Corse par son père, Andalou par sa mère et Marseillais de naissance, Bernard Carbuccia a été le 20 ème torero français à prendre l’alternative, sous l’apodo de Bernard « Marsella ». C’était à Béziers le 14 août 1990, devant Vencedor de Murteira Grave, avec pour parrain José Antonio Campuzano et Rafi de la Viña comme témoin. Deux ans après, le torero se retirait pour laisser la place à l’empresa, avec le succès que l’on sait.
Bernard Carbuccia a accepté de répondre aux questions de Tertulias en prélude aux festivités.

Tertulias : Bernard, vous avez été matador de toros au début de votre carrière. Que retenez-vous de cette époque ?
Bernard Carbuccia : « Une grande époque de ma vie… L’aboutissement de ma passion des toros et la réalisation de mon rêve de gamin de devenir torero, même si j’avais conscience du fossé qui sépare le torero de la figura ».

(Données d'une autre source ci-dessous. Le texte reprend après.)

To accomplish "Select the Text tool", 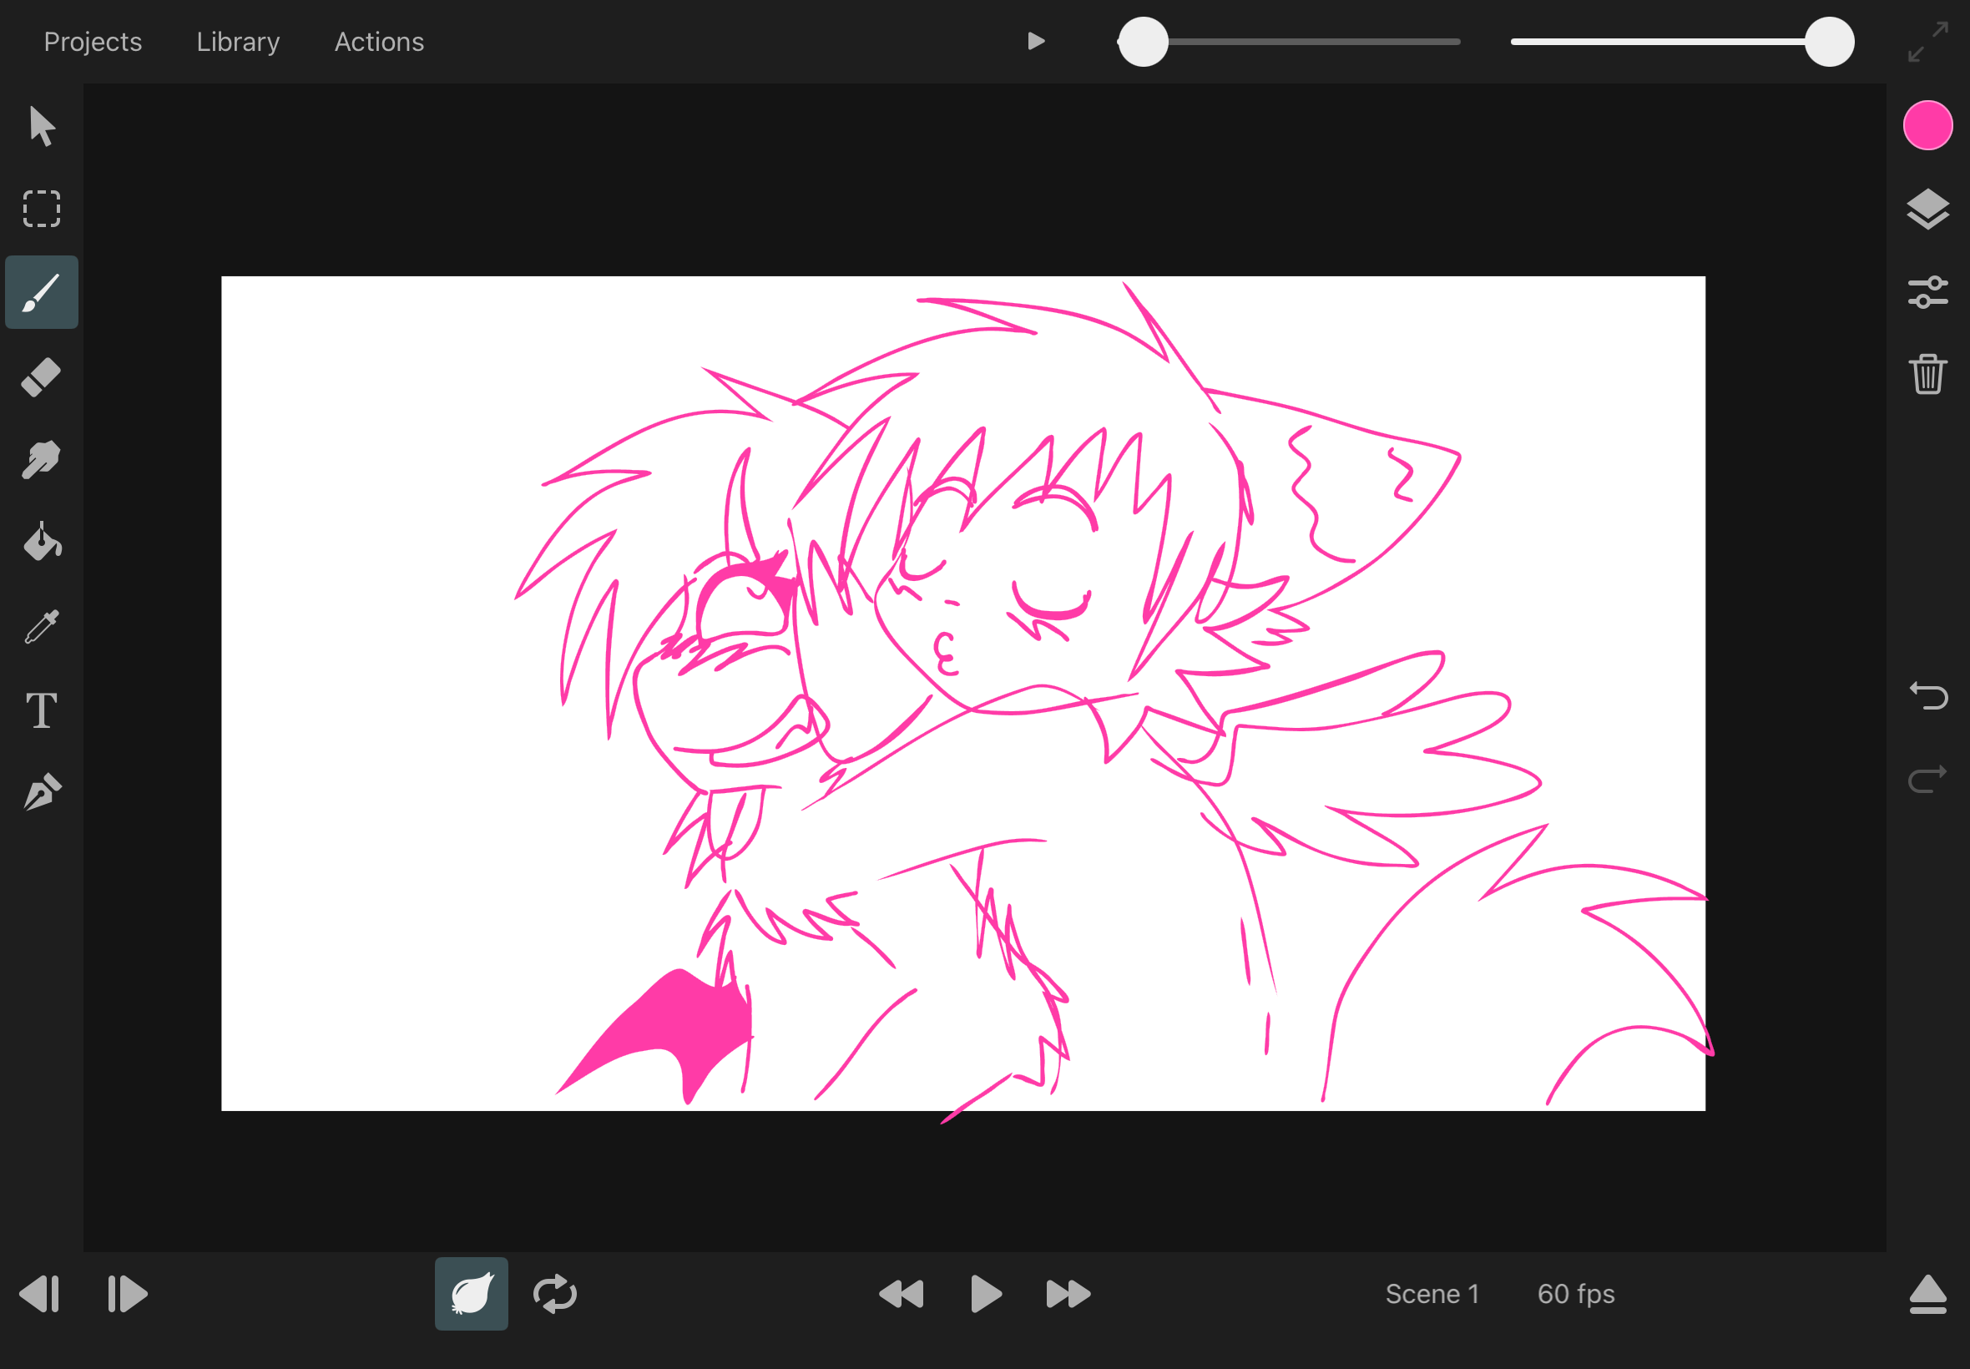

Tertulias : Qu’est-ce que vous a apporté dans votre carrière d’empresa, le fait de vous être, vous-même, confronté aux toros ?
Bernard Carbuccia : « Énormément de choses. En premier lieu, ayant vécu moi-même des situations compliquées, je peux facilement comprendre le torero qui a besoin d’opportunités. Ensuite, la création d’un réseau relationnel fort. Le passé vous rattrape toujours. Un seul exemple : Enrique Ponce. Nous avons
débuté ensemble à Madrid et grâce à cette relation privilégiée, j’ai pu organiseravec lui des moments mémorables au Palio, jusqu’à sa tournée d’adieux qui n’est pas passée partout, mais qui a fait un détour par Istres ».
Tertulias : Depuis maintenant plusieurs années, la feria d’Istres est reconnue comme une date importante de la saison en France. Quelle a été votre recette pour hisser le Palio à ce niveau ?
Bernard Carbuccia : « Tout ne s’est pas fait en un jour. Cela fait 26 ans que je suis à Istres. Au début, j’ai beaucoup appris dans les coulisses, aux côtés de Robert Margé et Luc Jalabert. Mais le virage a été 2007, date à laquelle j’ai eu les pleins pouvoirs.
À partir de là, l’objectif a été de remplir progressivement les arènes en fidélisant le public. Tout ça n’est rendu possible qu’avec l’aide des nombreux partenaires, qu’il faut démarcher chaque année. Ils sont la colonne vertébrale du budget de la féria. Parallèlement à ce travail commercial et de promotion, il y a la confection des cartels de la feria qui demande environ un an de préparation pour aboutir en janvier à sa présentation officielle, devenue elle-même un événement à part entière. L’objectif est, chaque année, de raconter une histoire différente, qui nous démarque de ce qui se fait ailleurs, et qui donne à Istres son identité ».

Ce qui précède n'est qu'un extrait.